What you need to do: Your answer should be an exact copy of every record.
[Task inputs]
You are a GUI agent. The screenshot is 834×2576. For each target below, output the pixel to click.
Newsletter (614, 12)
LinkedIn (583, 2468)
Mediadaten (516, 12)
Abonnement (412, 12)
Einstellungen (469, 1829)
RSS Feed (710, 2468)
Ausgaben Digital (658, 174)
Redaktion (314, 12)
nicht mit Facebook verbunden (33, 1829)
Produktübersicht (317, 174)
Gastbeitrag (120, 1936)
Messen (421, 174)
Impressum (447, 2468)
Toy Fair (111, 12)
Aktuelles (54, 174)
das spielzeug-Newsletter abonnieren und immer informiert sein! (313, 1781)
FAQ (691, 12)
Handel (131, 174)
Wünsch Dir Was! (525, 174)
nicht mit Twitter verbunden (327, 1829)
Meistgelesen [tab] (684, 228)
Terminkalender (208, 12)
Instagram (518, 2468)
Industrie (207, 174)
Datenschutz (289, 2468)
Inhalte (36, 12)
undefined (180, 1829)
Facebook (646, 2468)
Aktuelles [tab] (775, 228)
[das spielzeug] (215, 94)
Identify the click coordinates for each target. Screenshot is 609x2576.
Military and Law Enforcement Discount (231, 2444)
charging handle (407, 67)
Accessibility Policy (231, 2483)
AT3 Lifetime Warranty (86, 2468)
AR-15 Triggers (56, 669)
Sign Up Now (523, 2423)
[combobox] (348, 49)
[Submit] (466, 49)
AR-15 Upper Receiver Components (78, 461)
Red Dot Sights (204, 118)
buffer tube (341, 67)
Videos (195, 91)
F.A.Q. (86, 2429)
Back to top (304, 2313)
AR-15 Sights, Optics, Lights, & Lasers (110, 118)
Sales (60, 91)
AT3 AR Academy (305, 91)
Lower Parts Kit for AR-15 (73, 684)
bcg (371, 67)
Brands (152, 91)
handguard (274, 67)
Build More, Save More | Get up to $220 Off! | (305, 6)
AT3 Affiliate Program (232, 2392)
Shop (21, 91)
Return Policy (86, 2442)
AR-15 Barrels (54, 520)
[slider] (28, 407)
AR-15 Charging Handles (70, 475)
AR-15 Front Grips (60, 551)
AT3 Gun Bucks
[/Task inputs]
The answer:
You are a GUI agent. The screenshot is 834×2576. For each target below, output the pixel to click.
Newsletter (614, 12)
LinkedIn (583, 2468)
Mediadaten (516, 12)
Abonnement (412, 12)
Einstellungen (469, 1829)
RSS Feed (710, 2468)
Ausgaben Digital (658, 174)
Redaktion (314, 12)
nicht mit Facebook verbunden (33, 1829)
Produktübersicht (317, 174)
Gastbeitrag (120, 1936)
Messen (421, 174)
Impressum (447, 2468)
Toy Fair (111, 12)
Aktuelles (54, 174)
das spielzeug-Newsletter abonnieren und immer informiert sein! (313, 1781)
FAQ (691, 12)
Handel (131, 174)
Wünsch Dir Was! (525, 174)
nicht mit Twitter verbunden (327, 1829)
Meistgelesen [tab] (684, 228)
Terminkalender (208, 12)
Instagram (518, 2468)
Industrie (207, 174)
Datenschutz (289, 2468)
Inhalte (36, 12)
undefined (180, 1829)
Facebook (646, 2468)
Aktuelles [tab] (775, 228)
[das spielzeug] (215, 94)
Identify the click coordinates for each target. Screenshot is 609x2576.
Military and Law Enforcement Discount (231, 2444)
charging handle (407, 67)
Accessibility Policy (231, 2483)
AT3 Lifetime Warranty (86, 2468)
AR-15 Triggers (56, 669)
Sign Up Now (523, 2423)
[combobox] (348, 49)
[Submit] (466, 49)
AR-15 Upper Receiver Components (78, 461)
Red Dot Sights (204, 118)
buffer tube (341, 67)
Videos (195, 91)
F.A.Q. (86, 2429)
Back to top (304, 2313)
AR-15 Sights, Optics, Lights, & Lasers (110, 118)
Sales (60, 91)
AT3 AR Academy (305, 91)
Lower Parts Kit for AR-15 (73, 684)
bcg (371, 67)
Brands (152, 91)
handguard (274, 67)
Build More, Save More | Get up to $220 Off! | (305, 6)
AT3 Affiliate Program (232, 2392)
Shop (21, 91)
Return Policy (86, 2442)
AR-15 Barrels (54, 520)
[slider] (28, 407)
AR-15 Charging Handles (70, 475)
AR-15 Front Grips (60, 551)
AT3 Gun Bucks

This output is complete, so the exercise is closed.